Exercise details: Given these entries, repeat exactly the lines starting with the one that has "Click marker 3 at the passband right edge" and going on through the one that has "The image size is (960, 554).", both included, but none of the pictures.

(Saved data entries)
BEGIN

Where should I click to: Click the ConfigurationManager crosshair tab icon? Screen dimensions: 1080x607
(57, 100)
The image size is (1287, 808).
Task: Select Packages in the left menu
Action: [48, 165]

END
BEGIN

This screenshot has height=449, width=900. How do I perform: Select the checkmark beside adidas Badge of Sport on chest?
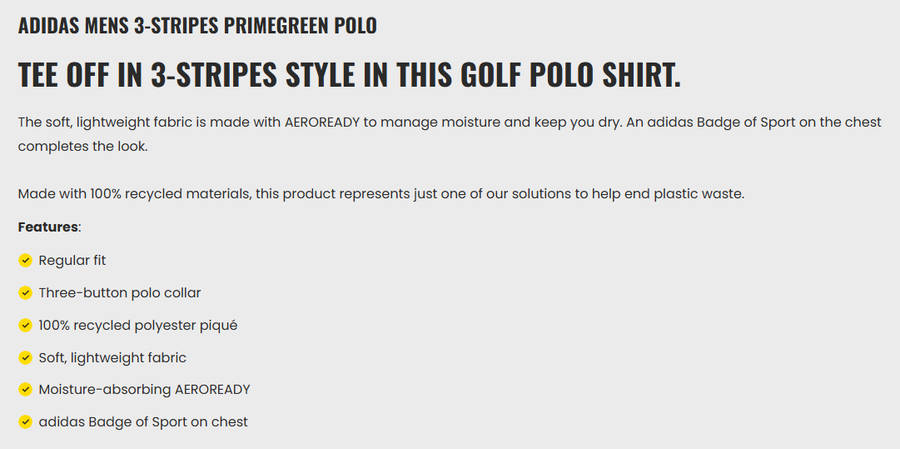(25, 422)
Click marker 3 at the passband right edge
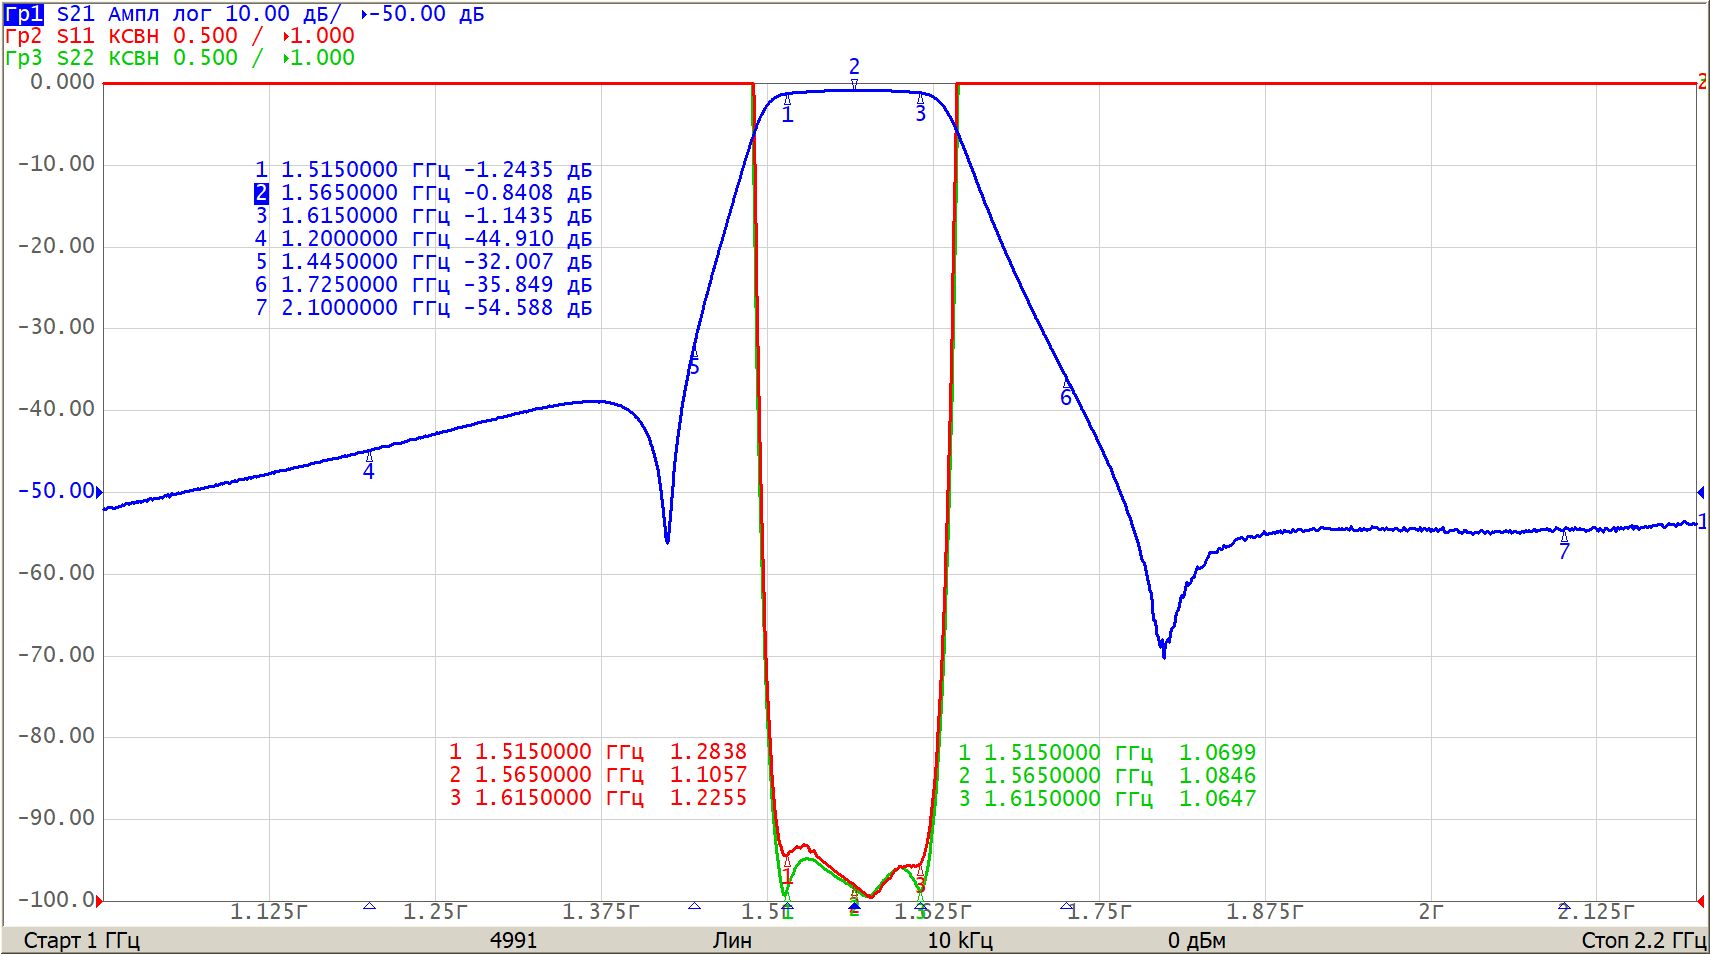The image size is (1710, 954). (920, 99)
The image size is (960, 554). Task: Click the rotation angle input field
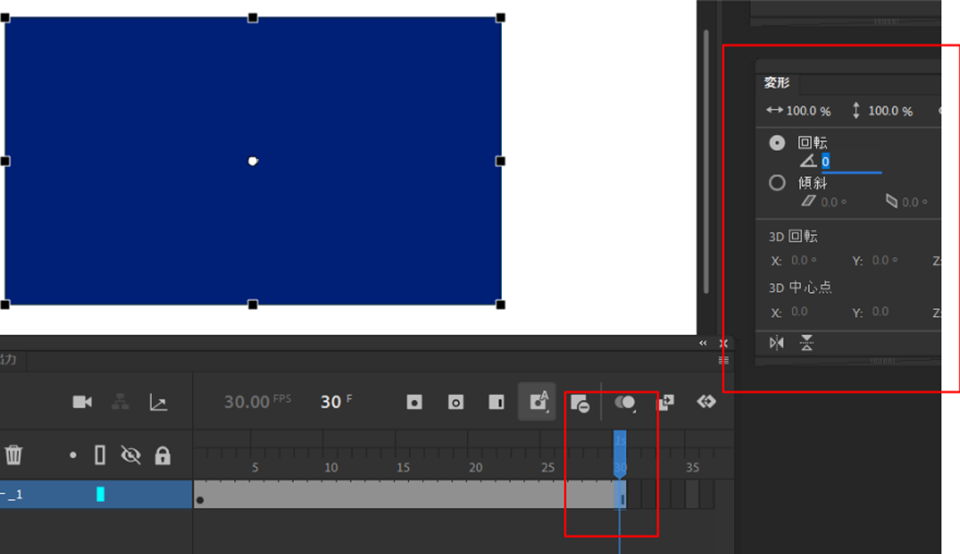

END

Answer section:
Click marker 3 at the passband right edge
The image size is (1710, 954). (920, 99)
The image size is (960, 554). Task: Click the rotation angle input field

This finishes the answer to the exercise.